Instead, he has become an expert in derring-do, fencing, riding, fighting and winning (though he is more usually pursued by) the girl. He was taught horsemanship by stunt riders before making George and the Dragon, and can run alongside a horse, jumping over it and back again, circus-style. There have been no heroics since he nearly died on a nag called Nutty Ned while playing Lancelot in what he describes as “the worst film ever made”; its back legs slipped down a ravine, with a foaming river and probable death below. “I am a great believer in letting the stuntmen do their work,” he says firmly. “I only did that scene because they told me it would look sexy. What a sucker.”

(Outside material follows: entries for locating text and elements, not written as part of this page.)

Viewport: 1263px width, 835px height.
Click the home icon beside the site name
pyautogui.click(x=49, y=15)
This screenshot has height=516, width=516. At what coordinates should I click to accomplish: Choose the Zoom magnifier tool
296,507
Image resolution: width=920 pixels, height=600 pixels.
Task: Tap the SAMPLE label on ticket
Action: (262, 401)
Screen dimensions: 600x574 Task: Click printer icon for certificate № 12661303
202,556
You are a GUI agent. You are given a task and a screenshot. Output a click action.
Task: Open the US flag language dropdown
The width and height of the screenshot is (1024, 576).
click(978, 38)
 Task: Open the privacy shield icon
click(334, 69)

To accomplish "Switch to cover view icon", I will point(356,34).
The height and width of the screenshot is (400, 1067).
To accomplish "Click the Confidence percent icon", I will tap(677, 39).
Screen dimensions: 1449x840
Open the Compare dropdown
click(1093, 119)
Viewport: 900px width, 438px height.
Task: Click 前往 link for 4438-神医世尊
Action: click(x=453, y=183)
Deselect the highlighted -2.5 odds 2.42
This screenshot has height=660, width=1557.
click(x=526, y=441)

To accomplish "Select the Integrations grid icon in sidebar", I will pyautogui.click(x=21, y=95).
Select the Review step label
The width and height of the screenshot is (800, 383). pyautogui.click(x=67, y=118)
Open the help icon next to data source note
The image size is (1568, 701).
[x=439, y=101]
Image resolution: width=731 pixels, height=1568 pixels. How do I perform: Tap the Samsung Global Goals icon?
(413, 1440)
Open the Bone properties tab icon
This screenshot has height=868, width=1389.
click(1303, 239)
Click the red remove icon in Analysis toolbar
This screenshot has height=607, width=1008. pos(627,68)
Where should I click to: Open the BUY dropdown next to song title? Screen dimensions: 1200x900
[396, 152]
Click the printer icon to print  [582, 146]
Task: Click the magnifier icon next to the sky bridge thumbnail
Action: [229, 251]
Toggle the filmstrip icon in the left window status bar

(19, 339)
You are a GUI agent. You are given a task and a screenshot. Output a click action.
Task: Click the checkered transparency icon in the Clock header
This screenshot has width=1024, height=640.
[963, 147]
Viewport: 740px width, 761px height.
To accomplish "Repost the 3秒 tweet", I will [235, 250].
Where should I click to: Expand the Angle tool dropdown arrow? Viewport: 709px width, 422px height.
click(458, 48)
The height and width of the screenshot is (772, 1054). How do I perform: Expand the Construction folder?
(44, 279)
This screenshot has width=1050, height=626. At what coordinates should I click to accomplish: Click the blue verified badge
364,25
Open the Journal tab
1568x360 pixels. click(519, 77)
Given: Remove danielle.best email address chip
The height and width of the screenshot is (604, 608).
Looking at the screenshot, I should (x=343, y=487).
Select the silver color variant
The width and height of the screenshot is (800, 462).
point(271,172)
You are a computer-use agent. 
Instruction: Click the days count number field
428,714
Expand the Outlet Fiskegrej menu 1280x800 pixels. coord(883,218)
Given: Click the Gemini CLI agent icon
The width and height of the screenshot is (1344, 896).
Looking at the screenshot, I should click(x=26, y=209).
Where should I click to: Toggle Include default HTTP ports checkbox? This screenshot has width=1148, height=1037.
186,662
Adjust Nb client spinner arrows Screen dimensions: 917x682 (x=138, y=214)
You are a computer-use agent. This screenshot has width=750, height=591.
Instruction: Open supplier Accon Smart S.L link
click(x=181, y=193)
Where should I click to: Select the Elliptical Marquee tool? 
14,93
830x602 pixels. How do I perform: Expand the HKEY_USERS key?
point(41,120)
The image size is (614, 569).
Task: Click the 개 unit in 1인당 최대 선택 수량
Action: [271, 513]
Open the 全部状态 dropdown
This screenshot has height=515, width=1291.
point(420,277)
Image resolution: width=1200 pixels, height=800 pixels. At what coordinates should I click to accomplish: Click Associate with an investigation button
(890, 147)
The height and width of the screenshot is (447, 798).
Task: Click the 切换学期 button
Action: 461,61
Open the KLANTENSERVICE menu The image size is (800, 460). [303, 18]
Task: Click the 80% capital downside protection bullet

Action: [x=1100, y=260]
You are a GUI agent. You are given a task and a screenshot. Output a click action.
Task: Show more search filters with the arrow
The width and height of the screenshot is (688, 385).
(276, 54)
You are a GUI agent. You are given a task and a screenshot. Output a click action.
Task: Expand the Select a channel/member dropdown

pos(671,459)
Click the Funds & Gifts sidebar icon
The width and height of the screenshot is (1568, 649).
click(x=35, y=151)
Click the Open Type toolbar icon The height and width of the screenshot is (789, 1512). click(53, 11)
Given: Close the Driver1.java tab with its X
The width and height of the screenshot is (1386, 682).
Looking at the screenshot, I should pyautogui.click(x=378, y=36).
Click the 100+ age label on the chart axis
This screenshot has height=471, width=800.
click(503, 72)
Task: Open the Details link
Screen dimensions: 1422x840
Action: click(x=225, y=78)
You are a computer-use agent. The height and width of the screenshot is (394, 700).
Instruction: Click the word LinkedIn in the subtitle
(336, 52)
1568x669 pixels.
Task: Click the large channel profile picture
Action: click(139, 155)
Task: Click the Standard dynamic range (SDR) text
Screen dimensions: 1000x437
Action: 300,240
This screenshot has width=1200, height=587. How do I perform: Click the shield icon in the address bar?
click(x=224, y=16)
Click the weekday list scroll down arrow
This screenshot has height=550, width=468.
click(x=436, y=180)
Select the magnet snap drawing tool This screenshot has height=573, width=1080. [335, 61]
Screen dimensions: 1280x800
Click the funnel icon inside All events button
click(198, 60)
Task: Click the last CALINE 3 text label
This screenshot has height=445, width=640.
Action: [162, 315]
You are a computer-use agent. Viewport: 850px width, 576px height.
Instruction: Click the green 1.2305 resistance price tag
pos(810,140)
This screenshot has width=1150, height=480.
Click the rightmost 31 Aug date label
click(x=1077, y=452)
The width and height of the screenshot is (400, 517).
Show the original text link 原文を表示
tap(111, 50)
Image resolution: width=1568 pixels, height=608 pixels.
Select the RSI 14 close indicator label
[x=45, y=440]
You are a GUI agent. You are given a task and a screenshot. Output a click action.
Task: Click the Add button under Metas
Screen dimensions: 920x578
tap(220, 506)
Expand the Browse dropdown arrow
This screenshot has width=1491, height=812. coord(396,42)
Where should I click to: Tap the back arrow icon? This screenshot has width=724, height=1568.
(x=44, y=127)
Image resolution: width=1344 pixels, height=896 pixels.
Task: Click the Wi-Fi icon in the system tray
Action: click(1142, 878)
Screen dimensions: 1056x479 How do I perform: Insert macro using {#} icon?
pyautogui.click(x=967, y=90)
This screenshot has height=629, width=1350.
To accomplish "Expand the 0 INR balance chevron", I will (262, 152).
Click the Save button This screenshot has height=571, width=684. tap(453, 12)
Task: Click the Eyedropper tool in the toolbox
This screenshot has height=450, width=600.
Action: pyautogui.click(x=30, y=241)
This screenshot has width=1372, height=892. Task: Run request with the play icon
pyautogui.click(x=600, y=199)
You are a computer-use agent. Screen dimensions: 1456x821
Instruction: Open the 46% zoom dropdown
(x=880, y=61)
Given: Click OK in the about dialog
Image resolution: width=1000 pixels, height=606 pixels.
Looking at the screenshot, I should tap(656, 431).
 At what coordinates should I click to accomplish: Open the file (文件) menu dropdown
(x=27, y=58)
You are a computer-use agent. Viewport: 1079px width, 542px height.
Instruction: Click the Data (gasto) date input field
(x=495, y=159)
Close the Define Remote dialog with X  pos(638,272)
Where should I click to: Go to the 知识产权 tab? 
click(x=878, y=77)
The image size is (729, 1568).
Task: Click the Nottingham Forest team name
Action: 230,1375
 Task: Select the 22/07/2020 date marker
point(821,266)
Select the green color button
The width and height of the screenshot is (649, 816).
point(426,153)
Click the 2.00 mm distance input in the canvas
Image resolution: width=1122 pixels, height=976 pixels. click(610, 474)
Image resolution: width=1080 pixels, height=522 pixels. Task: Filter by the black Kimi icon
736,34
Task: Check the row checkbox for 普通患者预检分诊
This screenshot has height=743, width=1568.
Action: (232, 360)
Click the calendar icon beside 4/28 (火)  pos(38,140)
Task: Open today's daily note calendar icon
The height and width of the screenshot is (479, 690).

Only the ultimate daredevil character eludes him, and, had it not been for his contractual commitment to HBO, he might have found himself playing his boyhood hero, James Bond. “Bond is my childhood. Live and Let Die was the first movie my dad took me to. We watched it two and a half times in a Dublin cinema.” His initial interview in the Bond offices overlooking Hyde Park Corner makes him wince to recall, but he is English enough to love telling a funny story against himself. “The room is very Bond-esque: wood panelling, big table. You sit there trying to be as serious and panther-like as you can, just letting them look at you. They asked what I thought should be changed, and I was eight minutes into my soliloquy when I noticed they were all staring at my legs. Being a ludicrous, overexcited boy of 42, I was kicking them like a child. I realised there was no hope.”

Actually, they asked to see him again, but work on Rome precluded further meetings. Did he mind? He shrugs. “I’d love to do it, but can you be James Bond and live in a little London street two minutes from your kid? It’s too life-changing.” Maybe when his son is older? “I’ll be too old: 45 when Daniel (Craig) has done his three films. Anyway, I’m sure they thought I was Pierce Brosnan lite.”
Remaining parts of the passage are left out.